DOUBLE XL JUST DOES NOT LAND WHERE IT WAS SUPPOSED TO

Cast: Sonakshi Sinha, Huma Qureshi, Zaheer Iqbal and Mahat Raghavendra

Director: Satramm Ramani

Directed by Satramm Ramani, presents a one size fits all approach to the story of two victims of body-shaming who learn to take all swipes on the chin and fight on to prove to the world that the clothes that fit them do not define who they are.

In its 120 minutes, the film does not get its punches right despite the actors screaming their lungs out at the slightest provocation and still failing to make their point.

Written by Mudassar Aziz and Sasha Singh, the movie does not offer a linear sorted story, does not do justice to the arcs of its two characters and reduces the important message it is supposedly tackling into a gaffe.

 Two talented young women grapple with obstacles as they chase their professional dreams in London. Their aspirations are thwarted because they do not conform to standards of beauty prevalent in their respective industries. They battle to find their place in the sun. It does not yield an engaging spectacle.

Double XL is focused on a vexatious theme, it takes recourse to facetiousness to liven things up. Much of the humour, especially in the film’s first half, does not hit home because the characters on the screen are not able to present a nuanced picture of their lives.

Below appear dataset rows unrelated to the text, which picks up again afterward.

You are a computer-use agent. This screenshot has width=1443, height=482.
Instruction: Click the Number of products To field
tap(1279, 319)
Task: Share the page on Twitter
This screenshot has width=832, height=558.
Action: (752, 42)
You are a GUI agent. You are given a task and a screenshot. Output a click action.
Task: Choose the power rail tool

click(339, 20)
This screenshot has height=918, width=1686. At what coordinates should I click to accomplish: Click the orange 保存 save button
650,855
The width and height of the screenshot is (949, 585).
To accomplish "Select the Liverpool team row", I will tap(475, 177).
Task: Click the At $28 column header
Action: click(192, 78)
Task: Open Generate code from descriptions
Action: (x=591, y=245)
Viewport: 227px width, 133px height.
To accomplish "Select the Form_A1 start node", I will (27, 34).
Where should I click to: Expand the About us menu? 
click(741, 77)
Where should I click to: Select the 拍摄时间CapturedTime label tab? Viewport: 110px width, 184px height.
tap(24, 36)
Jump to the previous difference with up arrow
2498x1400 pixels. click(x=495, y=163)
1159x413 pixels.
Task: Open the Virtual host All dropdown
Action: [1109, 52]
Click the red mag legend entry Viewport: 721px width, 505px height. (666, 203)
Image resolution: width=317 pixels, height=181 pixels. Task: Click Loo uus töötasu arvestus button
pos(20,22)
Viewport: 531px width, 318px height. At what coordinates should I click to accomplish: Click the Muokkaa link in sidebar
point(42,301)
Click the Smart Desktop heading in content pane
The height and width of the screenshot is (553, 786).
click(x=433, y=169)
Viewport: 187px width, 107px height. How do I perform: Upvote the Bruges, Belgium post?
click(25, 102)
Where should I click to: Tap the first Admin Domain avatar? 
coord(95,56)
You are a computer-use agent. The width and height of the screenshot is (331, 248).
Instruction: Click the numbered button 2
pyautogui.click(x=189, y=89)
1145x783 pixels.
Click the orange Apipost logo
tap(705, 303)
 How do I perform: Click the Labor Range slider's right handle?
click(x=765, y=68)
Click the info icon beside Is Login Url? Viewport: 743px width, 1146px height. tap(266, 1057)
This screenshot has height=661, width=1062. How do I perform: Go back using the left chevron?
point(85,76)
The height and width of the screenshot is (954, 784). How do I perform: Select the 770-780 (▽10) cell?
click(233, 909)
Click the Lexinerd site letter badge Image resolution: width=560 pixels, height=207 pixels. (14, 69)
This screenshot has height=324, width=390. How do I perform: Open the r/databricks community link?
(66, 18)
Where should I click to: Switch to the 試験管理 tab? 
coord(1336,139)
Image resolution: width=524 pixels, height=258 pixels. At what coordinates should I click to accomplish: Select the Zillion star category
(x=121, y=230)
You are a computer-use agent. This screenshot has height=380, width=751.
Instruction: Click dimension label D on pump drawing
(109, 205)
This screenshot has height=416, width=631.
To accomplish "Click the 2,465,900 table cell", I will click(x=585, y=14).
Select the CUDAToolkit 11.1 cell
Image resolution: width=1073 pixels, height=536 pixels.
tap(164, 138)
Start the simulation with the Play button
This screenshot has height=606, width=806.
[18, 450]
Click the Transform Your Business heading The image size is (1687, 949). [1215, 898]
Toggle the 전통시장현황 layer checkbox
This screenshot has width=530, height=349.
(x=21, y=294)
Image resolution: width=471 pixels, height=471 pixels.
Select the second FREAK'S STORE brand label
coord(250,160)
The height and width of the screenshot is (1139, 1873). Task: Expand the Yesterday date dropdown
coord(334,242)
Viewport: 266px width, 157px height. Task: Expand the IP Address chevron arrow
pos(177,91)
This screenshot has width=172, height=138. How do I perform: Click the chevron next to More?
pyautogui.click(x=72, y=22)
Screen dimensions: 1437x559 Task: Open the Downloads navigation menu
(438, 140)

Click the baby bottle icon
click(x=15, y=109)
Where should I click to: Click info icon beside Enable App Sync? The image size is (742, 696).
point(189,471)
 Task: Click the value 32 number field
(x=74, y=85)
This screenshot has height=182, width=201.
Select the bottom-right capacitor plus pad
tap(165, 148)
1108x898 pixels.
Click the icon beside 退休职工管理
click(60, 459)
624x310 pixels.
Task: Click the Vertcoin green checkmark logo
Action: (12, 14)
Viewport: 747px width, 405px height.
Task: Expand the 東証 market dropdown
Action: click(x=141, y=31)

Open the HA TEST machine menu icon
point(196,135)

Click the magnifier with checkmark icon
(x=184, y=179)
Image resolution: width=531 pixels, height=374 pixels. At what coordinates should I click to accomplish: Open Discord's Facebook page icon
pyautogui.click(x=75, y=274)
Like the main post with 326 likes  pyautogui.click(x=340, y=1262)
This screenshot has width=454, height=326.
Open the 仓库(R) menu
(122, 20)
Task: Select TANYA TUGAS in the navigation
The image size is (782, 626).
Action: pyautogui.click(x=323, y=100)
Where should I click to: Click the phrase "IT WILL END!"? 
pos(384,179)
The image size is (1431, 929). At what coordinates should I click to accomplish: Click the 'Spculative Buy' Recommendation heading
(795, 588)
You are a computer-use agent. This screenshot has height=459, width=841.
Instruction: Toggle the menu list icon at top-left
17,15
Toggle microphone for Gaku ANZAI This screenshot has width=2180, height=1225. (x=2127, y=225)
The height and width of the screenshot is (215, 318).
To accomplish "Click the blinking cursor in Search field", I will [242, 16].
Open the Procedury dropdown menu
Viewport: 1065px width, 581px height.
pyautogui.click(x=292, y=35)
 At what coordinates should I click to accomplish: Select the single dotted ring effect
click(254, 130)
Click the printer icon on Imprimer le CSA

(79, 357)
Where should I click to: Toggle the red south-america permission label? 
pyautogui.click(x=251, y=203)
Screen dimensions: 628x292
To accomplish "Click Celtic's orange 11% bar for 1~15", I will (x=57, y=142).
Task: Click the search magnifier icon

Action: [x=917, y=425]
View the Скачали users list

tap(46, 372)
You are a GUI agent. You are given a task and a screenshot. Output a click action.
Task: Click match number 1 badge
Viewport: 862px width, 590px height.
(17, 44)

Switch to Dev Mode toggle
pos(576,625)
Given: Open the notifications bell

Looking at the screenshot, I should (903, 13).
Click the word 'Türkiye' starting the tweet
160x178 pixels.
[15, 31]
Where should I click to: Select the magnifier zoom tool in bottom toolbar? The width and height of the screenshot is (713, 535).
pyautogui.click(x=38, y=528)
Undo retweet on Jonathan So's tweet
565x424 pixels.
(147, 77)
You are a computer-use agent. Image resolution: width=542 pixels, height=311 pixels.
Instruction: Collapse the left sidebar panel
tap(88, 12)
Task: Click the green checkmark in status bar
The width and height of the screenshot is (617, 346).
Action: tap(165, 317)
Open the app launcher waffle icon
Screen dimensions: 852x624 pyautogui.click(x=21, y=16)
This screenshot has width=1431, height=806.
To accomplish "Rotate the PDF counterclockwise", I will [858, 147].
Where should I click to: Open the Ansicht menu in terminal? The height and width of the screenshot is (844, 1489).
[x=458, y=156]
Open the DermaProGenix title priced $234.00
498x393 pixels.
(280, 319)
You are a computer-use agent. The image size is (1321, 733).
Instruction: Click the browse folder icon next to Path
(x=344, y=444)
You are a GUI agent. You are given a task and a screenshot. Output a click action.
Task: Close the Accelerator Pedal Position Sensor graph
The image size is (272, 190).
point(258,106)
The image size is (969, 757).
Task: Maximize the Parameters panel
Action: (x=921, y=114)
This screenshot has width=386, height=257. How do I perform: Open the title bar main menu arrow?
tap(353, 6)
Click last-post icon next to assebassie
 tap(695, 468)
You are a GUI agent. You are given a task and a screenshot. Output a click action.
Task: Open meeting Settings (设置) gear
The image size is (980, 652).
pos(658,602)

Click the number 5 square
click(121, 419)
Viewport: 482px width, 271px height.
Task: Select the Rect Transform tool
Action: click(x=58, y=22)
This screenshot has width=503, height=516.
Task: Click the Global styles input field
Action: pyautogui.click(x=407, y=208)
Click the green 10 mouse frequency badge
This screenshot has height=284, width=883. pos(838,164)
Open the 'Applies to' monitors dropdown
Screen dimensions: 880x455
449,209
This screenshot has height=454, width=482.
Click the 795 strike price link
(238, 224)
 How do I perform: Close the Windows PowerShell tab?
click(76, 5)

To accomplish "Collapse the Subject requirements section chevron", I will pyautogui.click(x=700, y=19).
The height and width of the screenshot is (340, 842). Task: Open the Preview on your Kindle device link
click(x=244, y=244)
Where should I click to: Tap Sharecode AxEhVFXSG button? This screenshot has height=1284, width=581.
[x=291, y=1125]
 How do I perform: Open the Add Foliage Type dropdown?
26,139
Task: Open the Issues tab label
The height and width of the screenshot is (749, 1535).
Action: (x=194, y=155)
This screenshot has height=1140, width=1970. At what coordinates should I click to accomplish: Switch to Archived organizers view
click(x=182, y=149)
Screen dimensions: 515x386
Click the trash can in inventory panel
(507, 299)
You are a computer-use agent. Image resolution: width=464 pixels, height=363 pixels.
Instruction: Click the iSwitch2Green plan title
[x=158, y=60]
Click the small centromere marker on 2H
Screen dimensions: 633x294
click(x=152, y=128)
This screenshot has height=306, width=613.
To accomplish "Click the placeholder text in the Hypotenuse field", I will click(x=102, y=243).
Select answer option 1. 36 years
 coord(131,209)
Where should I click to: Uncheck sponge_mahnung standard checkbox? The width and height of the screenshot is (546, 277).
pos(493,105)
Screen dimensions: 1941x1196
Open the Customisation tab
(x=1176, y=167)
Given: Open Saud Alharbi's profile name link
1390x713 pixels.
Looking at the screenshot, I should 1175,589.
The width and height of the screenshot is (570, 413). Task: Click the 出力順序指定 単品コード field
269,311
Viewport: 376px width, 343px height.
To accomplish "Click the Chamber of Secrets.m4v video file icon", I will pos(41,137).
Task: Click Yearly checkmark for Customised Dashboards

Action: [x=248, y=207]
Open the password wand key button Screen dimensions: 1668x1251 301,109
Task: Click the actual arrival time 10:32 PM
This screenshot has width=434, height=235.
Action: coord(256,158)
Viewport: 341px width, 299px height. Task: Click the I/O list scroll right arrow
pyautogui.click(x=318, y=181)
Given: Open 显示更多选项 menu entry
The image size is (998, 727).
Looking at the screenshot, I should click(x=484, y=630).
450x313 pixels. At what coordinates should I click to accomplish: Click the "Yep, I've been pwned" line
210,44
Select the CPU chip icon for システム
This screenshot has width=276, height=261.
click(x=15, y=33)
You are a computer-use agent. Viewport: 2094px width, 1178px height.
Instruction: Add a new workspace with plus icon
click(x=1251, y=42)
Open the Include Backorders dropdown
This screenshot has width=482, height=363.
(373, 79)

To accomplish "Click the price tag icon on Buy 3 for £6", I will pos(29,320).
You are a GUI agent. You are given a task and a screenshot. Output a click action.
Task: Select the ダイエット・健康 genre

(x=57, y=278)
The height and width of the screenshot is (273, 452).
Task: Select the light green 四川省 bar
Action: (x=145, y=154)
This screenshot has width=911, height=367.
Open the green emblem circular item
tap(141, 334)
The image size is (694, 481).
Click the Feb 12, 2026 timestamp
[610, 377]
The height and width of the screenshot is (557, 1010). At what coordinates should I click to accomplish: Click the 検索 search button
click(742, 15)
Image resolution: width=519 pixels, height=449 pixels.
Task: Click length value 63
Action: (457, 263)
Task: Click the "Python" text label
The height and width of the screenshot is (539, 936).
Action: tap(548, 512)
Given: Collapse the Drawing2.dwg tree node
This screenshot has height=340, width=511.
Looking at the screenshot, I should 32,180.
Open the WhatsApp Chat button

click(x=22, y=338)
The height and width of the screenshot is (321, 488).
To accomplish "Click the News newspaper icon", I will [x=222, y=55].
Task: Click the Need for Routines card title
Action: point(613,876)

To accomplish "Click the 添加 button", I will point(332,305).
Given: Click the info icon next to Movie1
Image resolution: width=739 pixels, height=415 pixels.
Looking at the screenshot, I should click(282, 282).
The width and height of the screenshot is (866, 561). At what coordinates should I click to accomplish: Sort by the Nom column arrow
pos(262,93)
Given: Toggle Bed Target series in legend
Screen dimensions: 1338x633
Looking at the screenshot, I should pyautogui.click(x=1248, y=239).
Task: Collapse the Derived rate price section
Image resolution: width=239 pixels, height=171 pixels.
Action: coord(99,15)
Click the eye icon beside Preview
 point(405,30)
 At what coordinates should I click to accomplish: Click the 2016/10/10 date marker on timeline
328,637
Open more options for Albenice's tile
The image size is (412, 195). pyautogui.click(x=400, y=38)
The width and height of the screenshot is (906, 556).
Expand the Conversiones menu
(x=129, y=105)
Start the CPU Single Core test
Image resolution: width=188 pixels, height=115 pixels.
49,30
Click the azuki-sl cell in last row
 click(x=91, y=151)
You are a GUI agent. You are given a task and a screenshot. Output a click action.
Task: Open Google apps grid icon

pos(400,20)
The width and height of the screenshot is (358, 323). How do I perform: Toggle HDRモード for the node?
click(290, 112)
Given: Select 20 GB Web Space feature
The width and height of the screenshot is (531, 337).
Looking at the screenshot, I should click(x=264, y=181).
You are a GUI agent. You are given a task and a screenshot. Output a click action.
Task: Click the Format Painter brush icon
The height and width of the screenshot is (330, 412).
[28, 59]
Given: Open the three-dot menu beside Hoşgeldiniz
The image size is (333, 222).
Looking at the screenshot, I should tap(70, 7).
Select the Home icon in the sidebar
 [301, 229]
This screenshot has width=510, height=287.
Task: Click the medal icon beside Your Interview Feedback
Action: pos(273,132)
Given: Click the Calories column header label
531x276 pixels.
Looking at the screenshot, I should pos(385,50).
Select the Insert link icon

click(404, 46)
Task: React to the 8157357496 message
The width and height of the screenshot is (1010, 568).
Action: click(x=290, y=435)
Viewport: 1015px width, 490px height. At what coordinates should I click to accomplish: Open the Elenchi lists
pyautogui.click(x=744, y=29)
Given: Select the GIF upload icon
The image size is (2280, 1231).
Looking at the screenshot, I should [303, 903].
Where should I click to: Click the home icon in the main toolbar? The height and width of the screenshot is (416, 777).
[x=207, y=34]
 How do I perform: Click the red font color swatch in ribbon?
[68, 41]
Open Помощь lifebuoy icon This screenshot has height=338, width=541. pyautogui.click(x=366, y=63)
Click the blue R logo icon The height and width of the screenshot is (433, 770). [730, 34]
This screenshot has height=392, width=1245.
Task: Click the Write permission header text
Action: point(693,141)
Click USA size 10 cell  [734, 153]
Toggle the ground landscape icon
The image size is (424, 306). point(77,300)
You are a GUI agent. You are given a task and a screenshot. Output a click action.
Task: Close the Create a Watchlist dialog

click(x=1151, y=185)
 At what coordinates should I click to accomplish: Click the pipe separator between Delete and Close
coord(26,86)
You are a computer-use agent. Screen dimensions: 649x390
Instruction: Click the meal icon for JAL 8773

Enterprising fashion designer Saira Khanna (Sinha) from Delhi hopes to launch her own label one day. Her introduction scene catches her in the middle of a tempestuous showdown with a man in an apparel store over the supposedly wrong size tag on a dress that she wants to buy for an upcoming party at her boyfriend’s place.

Rajshree Trivedi (Qureshi) is a Meerut girl who has her sights set on a career as a television sports presenter. She dreams of cricketer Shikhar Dhawan requesting her for “the pleasure of a dance”. Her waking hours aren’t as happy. She has to deal with a mother (Alka Badola Kaushal) who frets and fumes over her reluctance to get married and settle down.

The paths of Saira and Rajshree cross by chance when the two are at the lowest ebbs of their lives – one has lost the chance to helm a fashion travelogue, the other has been told to her face that she has no chance of landing the job she craves. When all seems lost, Saira talks Rajshree into accompanying her to London for a shoot.

Two men join them in their endeavour. Srikanth Sreevardhan (debutant Mahat Raghavendra), a Tamil cameraman who speaks just enough Hindi to get by, completes a three-member crew. In London, they are met by a garrulous line producer, Zorawar Rahmani (Zaheer Iqbal). With the quintessential pairing complete, here comes the London seqs.

Its two principal characters, played by Sonakshi Sinha and Huma Qureshi, reduced to perpetuating steamrolling stereotypes rather than being allowed to create real, empathetic portraits of women of substance.

The movie presents them in caricaturish colors of people whose only weapon of rebellion is eating fast food to protest against the cruel world that picks on them because of how they look. Food is an escape – not a protest but the writers just don’t seem to get the psychology of ABCDs ( Adiposity-Based Chronic Disease)

The movie does not even attempt to talk about avoidance of emotions, low self-worth, poor self body image, self-criticism and negative core beliefs that determines the psychology of people who suffer from obesity. Instead it reinforces the very tropes it is supposed to be speaking up for.

Sonakshi and Huma seem restricted to the roles written for them and are not allowed to rise above the framework as artists.

As a film that addresses the issue of body image and its repercussions it somehow comes across to believe that opinion of men is important. For that matter, opinion of others is important.

Overall a very mediocre attempt at a very important topic.